[Opening Study material section]

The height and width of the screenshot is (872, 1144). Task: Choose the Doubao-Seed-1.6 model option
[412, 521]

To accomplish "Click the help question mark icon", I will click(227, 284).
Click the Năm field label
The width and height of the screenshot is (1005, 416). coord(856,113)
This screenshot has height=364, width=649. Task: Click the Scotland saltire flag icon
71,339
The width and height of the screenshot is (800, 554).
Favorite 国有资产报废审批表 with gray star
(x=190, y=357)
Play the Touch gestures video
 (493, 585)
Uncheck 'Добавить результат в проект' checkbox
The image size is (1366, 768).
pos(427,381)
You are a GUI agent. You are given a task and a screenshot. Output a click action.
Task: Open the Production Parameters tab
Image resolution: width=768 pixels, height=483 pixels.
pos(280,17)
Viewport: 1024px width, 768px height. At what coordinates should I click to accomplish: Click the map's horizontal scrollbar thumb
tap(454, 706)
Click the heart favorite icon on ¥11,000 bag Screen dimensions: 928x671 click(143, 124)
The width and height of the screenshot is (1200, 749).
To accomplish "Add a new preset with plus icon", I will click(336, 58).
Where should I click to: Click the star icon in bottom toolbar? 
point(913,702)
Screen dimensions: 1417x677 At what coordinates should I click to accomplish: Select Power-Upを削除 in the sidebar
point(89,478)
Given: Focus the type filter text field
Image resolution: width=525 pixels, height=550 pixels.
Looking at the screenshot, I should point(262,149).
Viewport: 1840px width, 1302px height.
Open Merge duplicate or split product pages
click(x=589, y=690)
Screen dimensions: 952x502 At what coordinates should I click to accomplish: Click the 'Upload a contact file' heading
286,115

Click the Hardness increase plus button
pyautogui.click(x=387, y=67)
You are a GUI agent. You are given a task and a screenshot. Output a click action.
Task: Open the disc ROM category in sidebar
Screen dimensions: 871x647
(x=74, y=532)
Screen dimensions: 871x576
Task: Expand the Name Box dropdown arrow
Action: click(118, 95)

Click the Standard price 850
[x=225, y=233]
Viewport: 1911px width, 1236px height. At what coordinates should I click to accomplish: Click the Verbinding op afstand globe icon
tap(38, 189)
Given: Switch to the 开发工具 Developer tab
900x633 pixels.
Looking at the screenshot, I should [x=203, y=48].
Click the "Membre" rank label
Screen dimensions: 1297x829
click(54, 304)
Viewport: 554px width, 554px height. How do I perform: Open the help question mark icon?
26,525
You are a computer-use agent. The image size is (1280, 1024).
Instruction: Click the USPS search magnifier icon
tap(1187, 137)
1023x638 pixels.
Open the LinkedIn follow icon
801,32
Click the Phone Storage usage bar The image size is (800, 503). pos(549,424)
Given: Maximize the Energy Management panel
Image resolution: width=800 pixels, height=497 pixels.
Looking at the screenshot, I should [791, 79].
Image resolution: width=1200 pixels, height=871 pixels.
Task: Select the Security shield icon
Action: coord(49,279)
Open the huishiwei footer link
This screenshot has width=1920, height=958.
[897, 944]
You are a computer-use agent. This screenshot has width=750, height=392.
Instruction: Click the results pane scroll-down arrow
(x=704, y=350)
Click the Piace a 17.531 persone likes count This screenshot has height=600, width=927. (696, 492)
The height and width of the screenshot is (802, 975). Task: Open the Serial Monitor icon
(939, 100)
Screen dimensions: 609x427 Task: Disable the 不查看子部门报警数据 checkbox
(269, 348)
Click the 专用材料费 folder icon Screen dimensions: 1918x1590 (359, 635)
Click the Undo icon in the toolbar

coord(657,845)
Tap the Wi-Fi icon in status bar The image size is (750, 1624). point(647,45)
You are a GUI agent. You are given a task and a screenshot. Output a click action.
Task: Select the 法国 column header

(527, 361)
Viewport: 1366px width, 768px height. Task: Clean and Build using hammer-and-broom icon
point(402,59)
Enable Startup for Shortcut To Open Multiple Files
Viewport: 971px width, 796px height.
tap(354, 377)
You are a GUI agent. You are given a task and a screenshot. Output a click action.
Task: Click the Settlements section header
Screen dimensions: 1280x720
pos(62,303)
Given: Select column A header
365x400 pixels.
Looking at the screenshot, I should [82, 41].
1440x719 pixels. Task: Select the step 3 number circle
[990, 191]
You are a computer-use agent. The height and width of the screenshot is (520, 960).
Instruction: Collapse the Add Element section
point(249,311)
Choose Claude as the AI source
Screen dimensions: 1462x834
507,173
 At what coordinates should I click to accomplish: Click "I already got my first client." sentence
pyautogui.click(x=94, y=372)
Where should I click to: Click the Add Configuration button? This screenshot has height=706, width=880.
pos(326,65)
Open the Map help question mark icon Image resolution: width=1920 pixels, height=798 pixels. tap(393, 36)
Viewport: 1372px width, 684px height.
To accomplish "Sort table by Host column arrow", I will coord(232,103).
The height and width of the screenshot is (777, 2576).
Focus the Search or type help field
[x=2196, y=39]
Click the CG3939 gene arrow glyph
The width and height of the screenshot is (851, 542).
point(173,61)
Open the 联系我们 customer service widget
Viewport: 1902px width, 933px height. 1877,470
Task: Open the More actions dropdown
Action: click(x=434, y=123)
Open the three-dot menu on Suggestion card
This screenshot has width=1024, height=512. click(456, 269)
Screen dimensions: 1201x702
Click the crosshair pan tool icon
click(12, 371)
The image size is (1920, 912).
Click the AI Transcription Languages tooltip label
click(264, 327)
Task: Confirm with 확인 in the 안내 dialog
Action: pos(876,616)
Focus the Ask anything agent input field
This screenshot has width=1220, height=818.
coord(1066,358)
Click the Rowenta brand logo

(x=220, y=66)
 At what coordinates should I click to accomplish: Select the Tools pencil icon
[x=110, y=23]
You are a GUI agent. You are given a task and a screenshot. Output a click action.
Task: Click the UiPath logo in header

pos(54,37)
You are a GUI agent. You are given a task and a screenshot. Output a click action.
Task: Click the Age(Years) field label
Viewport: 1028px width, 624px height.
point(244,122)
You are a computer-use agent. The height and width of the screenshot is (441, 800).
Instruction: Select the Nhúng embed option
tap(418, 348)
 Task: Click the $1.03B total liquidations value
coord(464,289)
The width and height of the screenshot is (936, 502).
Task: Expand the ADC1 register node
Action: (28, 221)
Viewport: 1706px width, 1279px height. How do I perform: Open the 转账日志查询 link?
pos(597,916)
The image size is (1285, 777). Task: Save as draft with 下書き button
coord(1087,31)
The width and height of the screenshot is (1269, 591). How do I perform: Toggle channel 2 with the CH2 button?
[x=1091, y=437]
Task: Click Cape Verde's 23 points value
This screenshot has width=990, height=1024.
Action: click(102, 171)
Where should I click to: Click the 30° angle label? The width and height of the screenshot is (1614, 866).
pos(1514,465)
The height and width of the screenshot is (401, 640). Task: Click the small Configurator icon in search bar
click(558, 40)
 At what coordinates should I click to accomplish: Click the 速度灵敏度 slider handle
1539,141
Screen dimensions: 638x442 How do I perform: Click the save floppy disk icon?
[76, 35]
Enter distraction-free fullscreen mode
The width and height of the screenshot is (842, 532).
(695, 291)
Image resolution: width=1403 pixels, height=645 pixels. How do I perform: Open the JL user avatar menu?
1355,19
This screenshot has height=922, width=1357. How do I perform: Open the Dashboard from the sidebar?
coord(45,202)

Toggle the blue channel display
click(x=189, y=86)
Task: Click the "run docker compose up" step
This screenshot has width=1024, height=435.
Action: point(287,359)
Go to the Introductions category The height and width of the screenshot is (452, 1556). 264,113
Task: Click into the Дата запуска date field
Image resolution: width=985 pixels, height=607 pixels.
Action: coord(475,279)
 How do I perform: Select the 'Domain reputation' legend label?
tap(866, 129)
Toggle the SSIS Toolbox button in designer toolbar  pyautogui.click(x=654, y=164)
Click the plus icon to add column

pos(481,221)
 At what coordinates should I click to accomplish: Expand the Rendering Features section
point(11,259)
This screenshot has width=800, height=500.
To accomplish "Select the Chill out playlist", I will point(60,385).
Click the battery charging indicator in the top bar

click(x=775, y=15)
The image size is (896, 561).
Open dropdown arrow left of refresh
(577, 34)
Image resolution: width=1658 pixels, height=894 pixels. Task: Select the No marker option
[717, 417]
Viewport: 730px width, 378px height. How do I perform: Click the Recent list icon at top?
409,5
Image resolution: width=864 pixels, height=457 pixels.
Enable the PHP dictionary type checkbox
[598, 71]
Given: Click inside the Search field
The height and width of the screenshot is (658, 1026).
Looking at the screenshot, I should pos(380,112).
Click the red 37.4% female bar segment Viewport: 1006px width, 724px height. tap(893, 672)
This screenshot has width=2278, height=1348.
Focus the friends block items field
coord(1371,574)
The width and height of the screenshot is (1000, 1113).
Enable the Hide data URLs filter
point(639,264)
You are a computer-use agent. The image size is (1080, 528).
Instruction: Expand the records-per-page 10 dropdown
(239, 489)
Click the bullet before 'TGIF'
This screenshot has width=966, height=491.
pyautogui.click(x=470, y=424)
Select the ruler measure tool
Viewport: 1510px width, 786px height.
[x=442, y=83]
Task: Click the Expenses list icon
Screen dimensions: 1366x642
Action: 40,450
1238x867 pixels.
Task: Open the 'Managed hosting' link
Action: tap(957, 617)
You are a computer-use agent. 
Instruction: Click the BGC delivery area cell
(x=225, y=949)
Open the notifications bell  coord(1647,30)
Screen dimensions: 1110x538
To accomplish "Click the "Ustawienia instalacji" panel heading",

[Closing Study material section]

> _What is required_: Set down, exactly as they appear above, all lines from the one that has "Viewport: 1028px width, 624px height." down to the one that has "Task: Click into the Дата запуска date field", including those two and no others.

> _Exercise response_:
Viewport: 1028px width, 624px height.
point(244,122)
You are a computer-use agent. The height and width of the screenshot is (441, 800).
Instruction: Select the Nhúng embed option
tap(418, 348)
 Task: Click the $1.03B total liquidations value
coord(464,289)
The width and height of the screenshot is (936, 502).
Task: Expand the ADC1 register node
Action: (28, 221)
Viewport: 1706px width, 1279px height. How do I perform: Open the 转账日志查询 link?
pos(597,916)
The image size is (1285, 777). Task: Save as draft with 下書き button
coord(1087,31)
The width and height of the screenshot is (1269, 591). How do I perform: Toggle channel 2 with the CH2 button?
[x=1091, y=437]
Task: Click Cape Verde's 23 points value
This screenshot has width=990, height=1024.
Action: click(102, 171)
Where should I click to: Click the 30° angle label? The width and height of the screenshot is (1614, 866).
pos(1514,465)
The height and width of the screenshot is (401, 640). Task: Click the small Configurator icon in search bar
click(558, 40)
 At what coordinates should I click to accomplish: Click the 速度灵敏度 slider handle
1539,141
Screen dimensions: 638x442 How do I perform: Click the save floppy disk icon?
[76, 35]
Enter distraction-free fullscreen mode
The width and height of the screenshot is (842, 532).
(695, 291)
Image resolution: width=1403 pixels, height=645 pixels. How do I perform: Open the JL user avatar menu?
1355,19
This screenshot has height=922, width=1357. How do I perform: Open the Dashboard from the sidebar?
coord(45,202)

Toggle the blue channel display
click(x=189, y=86)
Task: Click the "run docker compose up" step
This screenshot has width=1024, height=435.
Action: point(287,359)
Go to the Introductions category The height and width of the screenshot is (452, 1556). 264,113
Task: Click into the Дата запуска date field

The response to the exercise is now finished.